KEY POINTS:
Herald rating: * *
A one-trick cinematic gimmick whose sleight of hand fails to disguise its shortcomings, this big-budget, big-name thriller is little more than a long and frustrating prelude to an unremarkable car chase.
The first Hollywood outing for director Pete Travis, who made the excellent IRA bomb thriller Omagh, it depicts a terrorist attack on a summit in Spain (Mexico City stands in for Salamanca) where US President Ashton (Hurt) is appearing to announce an agreement that will, by unspecified means, bring an end to global terrorism.
The hook is that the events are narrated several times over through the eyes of several observers: the producer of an outside broadcast (Weaver); a Secret Service agent (Quaid) in the presidential detail, just back on duty and with good reason to feel nervous; a local cop (Ramirez); an American tourist (Whitaker) with a camcorder; a couple of those involved and the president himself.
The question is: why?

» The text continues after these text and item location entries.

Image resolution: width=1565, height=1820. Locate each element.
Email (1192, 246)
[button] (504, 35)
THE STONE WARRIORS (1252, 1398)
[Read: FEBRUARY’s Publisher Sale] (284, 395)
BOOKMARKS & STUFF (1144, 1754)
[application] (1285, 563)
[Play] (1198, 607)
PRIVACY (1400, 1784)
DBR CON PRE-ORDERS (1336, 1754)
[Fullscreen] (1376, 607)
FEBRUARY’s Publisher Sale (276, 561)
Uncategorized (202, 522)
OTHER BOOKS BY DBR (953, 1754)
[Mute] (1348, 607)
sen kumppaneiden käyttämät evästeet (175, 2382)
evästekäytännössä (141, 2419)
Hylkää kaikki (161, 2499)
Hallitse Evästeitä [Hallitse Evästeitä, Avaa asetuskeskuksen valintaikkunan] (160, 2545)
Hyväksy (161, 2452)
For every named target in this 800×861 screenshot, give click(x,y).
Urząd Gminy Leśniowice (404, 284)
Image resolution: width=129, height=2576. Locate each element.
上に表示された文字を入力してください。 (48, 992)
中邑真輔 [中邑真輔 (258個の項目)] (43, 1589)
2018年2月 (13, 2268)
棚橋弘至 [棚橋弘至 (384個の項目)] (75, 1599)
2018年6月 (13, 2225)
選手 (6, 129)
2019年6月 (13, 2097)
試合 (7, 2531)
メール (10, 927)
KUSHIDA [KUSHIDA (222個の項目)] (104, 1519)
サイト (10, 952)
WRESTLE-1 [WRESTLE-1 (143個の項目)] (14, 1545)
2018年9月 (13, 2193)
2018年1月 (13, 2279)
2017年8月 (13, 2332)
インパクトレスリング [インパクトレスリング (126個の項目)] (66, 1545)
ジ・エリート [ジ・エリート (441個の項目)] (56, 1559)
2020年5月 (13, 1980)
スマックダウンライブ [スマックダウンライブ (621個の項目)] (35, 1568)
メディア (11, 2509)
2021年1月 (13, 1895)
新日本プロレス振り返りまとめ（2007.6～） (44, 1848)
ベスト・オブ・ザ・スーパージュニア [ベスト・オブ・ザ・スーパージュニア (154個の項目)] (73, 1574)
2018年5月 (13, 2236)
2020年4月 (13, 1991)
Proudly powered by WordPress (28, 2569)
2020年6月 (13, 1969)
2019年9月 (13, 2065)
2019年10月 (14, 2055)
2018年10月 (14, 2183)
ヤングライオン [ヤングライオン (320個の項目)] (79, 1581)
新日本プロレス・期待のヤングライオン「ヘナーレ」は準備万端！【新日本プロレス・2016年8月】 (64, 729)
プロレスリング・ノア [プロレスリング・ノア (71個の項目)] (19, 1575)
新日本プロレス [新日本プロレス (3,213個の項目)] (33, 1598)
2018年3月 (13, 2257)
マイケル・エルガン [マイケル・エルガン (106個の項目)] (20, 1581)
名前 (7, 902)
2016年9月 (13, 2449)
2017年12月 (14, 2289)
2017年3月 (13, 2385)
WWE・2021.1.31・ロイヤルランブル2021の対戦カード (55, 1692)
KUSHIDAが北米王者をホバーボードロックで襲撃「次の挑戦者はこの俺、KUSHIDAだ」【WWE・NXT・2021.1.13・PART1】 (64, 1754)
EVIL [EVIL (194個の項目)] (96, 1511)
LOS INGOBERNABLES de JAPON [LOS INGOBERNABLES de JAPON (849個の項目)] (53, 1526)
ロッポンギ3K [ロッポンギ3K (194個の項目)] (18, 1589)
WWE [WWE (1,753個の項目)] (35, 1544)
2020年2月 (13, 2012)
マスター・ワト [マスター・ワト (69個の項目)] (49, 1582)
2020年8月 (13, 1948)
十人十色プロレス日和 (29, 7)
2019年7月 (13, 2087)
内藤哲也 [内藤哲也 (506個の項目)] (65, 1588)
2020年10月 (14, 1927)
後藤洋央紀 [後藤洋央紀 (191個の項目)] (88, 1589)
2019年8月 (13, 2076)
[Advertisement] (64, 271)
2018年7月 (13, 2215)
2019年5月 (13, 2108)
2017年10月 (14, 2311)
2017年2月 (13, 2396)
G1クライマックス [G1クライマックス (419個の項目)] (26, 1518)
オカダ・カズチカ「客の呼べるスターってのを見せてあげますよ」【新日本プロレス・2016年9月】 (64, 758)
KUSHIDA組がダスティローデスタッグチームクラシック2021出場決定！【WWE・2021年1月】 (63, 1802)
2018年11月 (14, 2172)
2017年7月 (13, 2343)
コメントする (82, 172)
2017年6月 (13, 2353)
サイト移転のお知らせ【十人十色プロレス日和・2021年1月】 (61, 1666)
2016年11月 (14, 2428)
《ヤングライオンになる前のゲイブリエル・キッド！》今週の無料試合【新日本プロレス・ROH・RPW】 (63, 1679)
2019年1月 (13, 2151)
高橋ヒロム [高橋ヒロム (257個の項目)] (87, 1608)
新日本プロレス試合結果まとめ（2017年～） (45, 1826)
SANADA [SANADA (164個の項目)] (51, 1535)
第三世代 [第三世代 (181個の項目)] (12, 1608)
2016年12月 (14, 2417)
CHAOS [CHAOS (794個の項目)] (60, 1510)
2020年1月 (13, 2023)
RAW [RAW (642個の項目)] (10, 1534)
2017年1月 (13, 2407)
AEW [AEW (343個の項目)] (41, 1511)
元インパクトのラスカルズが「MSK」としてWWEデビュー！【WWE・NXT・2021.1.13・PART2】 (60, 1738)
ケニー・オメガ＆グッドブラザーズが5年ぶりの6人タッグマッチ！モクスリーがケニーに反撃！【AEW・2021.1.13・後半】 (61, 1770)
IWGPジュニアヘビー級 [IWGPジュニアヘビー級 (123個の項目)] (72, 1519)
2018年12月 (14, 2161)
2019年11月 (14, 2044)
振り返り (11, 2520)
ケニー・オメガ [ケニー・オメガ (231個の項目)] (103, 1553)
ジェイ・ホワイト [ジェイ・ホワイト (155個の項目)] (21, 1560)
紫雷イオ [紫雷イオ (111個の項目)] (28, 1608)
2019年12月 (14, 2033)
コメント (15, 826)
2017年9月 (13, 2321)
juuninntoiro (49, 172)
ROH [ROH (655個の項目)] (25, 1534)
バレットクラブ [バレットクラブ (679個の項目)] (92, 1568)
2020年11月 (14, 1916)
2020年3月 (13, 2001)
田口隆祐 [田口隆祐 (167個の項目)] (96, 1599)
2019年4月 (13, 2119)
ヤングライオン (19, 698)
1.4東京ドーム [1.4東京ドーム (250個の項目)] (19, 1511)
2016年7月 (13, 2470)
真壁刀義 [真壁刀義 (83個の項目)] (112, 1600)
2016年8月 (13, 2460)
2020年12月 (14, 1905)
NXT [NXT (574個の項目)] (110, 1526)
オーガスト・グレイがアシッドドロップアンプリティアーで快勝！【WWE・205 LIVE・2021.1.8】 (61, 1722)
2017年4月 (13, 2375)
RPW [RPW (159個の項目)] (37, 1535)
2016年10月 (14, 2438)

The multiple-viewpoint narrative has some proud ancestors, notably Kurosawa's incomparable Rashomon which was a spellbinding exploration of what Kurosawa called "our inability to be honest with ourselves about ourselves". Like the many glib imitators that have followed, Vantage Point uses the technique self-servingly, to create the confusion that will be its primary dramatic device. All this film shows is that different witnesses to an event see and miss different things.
Whether deliberately or by default, the film plugs directly into the uneasy idea that "we are not being told everything" but it doesn't earn its right to such scepticism. It makes its points - the one about media bias, for example - with a bludgeon, not a rapier. In any case, it cheats. Different "views" of some scenes are actually wholesale rewrites.
In the end, it comes down to a pretty lame thriller littered with implausibilities - sidearms don't fire 20 shots; US presidents don't walk through crowds; and snipers' vantage points are checked before the president shows up. Standard practice since November 22, 1963.
Cast: Dennis Quaid, Matthew Fox, Forest Whitaker, Sigourney Weaver, William Hurt, Edgar Ramirez
Director: Pete Travis
Running time: 90 mins
Rating: M (violence, offensive language)
Screening: Hoyts, Rialto, SkyCity
Verdict: A film that shows a terrorist attack through the eyes of several observers is a gimmick in search of a point.